**Assignment:**
Using the entries that follow, write out the line containing "You are a GUI", the line containing "This screenshot has height=633, width=963.", and every line between them, exactly and nothing else.

**Stored data:**
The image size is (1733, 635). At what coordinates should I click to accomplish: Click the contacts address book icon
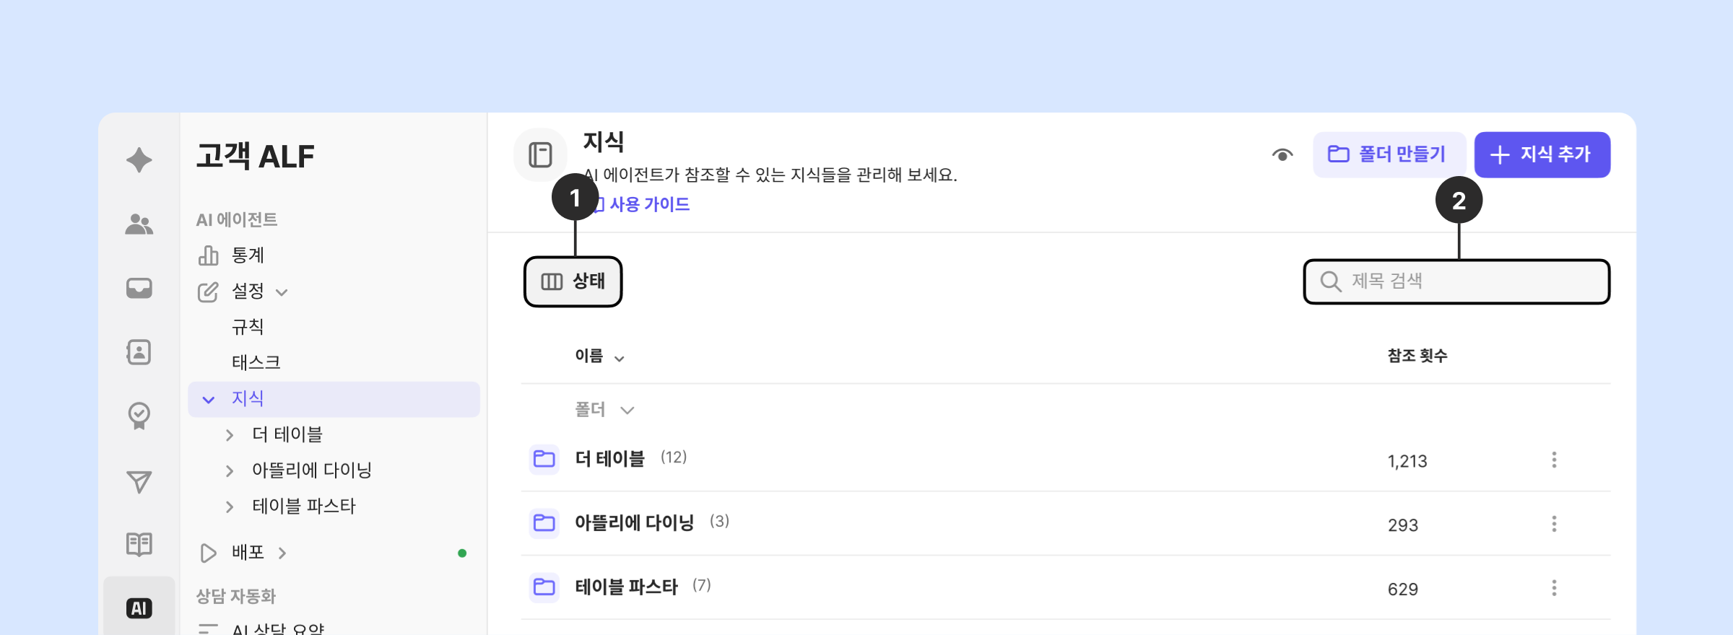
==
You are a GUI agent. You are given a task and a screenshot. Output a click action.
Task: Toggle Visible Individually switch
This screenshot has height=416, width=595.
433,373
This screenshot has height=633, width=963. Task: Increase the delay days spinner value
==
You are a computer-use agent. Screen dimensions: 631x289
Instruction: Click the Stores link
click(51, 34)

**Answer:**
You are a GUI agent. You are given a task and a screenshot. Output a click action.
Task: Toggle Visible Individually switch
This screenshot has height=416, width=595.
433,373
This screenshot has height=633, width=963. Task: Increase the delay days spinner value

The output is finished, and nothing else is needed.